BRIEF DESCRIPTION OF THE DRAWINGS
[0007] So that features of the present invention can be understood,
a number of drawings are described below. It is to be noted,
however, that the appended drawings illustrate only particular
embodiments of the invention and are therefore not to be considered
limiting of its scope, for the invention may encompass other
equally effective embodiments.
[0008] FIG. 1 is a circuit schematic depicting a prior art charge
pump.
[0009] FIG. 2 is a circuit schematic depicting a charge pump
according to one embodiment of the present invention.
[0010] FIG. 3 is a circuit schematic depicting a charge pump
according to one embodiment of the present invention.
[0011] FIG. 4 is a circuit schematic depicting a negative charge
pump according to one embodiment of the present invention.
[0012] FIG. 5 is a circuit schematic depicting a multi-stage charge
pump according to one embodiment of the present invention.
[0013] FIG. 6 is a circuit schematic depicting a charge pump used
with a boost converter according to one embodiment of the present
invention.
[0014] FIG. 7 is a circuit schematic depicting a charge pump used
with a buck converter according to one embodiment of the present
invention
DETAILED DESCRIPTION OF EXAMPLE EMBODIMENTS
[0015] A charge pump of the present invention may overcome the
disadvantages noted above by using its peak current limit resistor
to limit its in-rush current. The peak current limit resistor may
be removed from the discharging current path of the flying
capacitor and put between the input voltage source and the flying
capacitor. An additional advantage of such a charge pump is that,
when being coupled to a boost converter or other switching
regulator utilizing an inductor, it may avoid unnecessary power
dissipation caused by the peak current limit resistor when the
flying capacitor receives energy from the inductor.

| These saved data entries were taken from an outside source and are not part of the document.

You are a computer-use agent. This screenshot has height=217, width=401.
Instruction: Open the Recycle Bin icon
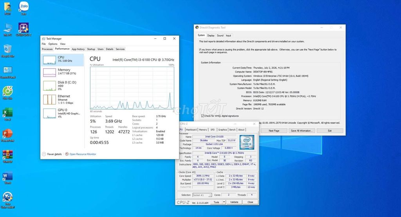pyautogui.click(x=8, y=51)
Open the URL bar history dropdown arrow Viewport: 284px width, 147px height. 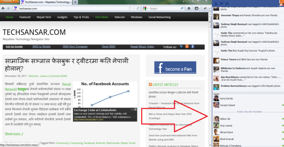point(134,8)
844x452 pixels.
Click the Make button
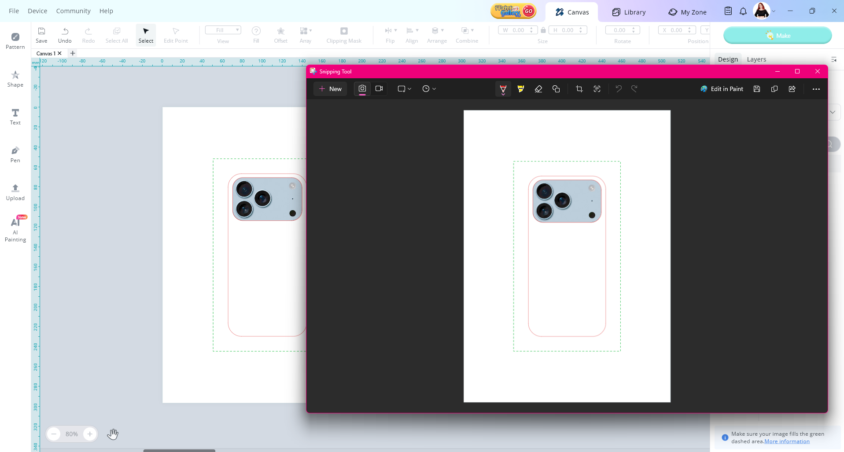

[0016] FIG. 2 is a circuit schematic depicting a charge pump
according to one embodiment of the present invention. As shown, an
input node 201 of a charge pump 200 may be coupled to an input
voltage source V.sub.in. The charge pump 200 may provide an output
voltage V.sub.out at its output node 202. A current limit resistor
R.sub.n and diodes D3 and D4 may be coupled in series between the
input node 201 and the output node 202. A tank capacitor C.sub.tank
may be coupled between the output node 202 and ground. The top of a
flying capacitor C.sub.fly may be coupled to the junction of the
diodes D3 and D4, and the bottom of C.sub.fly may be coupled to an
oscillating voltage V.sub.osc at a node 203.
[0017] During a down stroke of the oscillating voltage V.sub.osc,
the input voltage V.sub.in may charge the flying capacitor
C.sub.fly and the charging current may flow from V.sub.in to
V.sub.osc via the current limit resistor R.sub.n, the diode D3, and
the flying capacitor C.sub.fly. During an up stroke of the
oscillating voltage V.sub.osc, the flying capacitor C.sub.fly may
discharge into the tank capacitor C.sub.tank and the discharging
current may flow from the node 203 to ground via the flying
capacitor C.sub.fly, the diode D4 and the tank capacitor
C.sub.tank.
[0018] Since the current limit resistor R.sub.n is located between
the input voltage source V.sub.in and the flying capacitor
C.sub.fly, and the flying capacitor charging current flows into the
current limit resistor R.sub.n before flowing into the flying
capacitor C.sub.fly, it may limit the in-rush current, in addition
to the peak current.
[0019] Additional benefits of the charge pump 200 may include
improved charge pump output impedance, and the possibility of
protecting circuit elements D1, D2, and V.sub.in from catastrophic
damage due to a charge pump in-rush current or output short
circuit.
[0020] FIG. 2 describes the inventive charge pump, but is not
intended to limit the location of the peak current limit resistor.
As long as the peak current limit resistor is located between the
input voltage source V.sub.in and the flying capacitor C.sub.fly,
it brings the advantages of limiting the peak current and in-rush
current. For example, instead of the location shown in FIG. 2, the
peak current limit resistor may be coupled between the cathode of
the diode D3 and the junction of the diode D3 and the flying
capacitor C.sub.fly, as shown in FIG. 3.
[0021] FIG. 4 illustrates another alternative design of the charge
pump of the present invention: a negative charge pump used to
supply a desired negative voltage. As shown, a voltage input may be
applied to an input node 401, and a negative voltage output with
respect to V.sub.in may be provided at an output node 402. Diodes
D5 and D6 may be reverse-biased coupled between the input node 401
and the output node 402 in series, and a current limit resistor
R.sub.n may be coupled between the diode D5 and the input node 401.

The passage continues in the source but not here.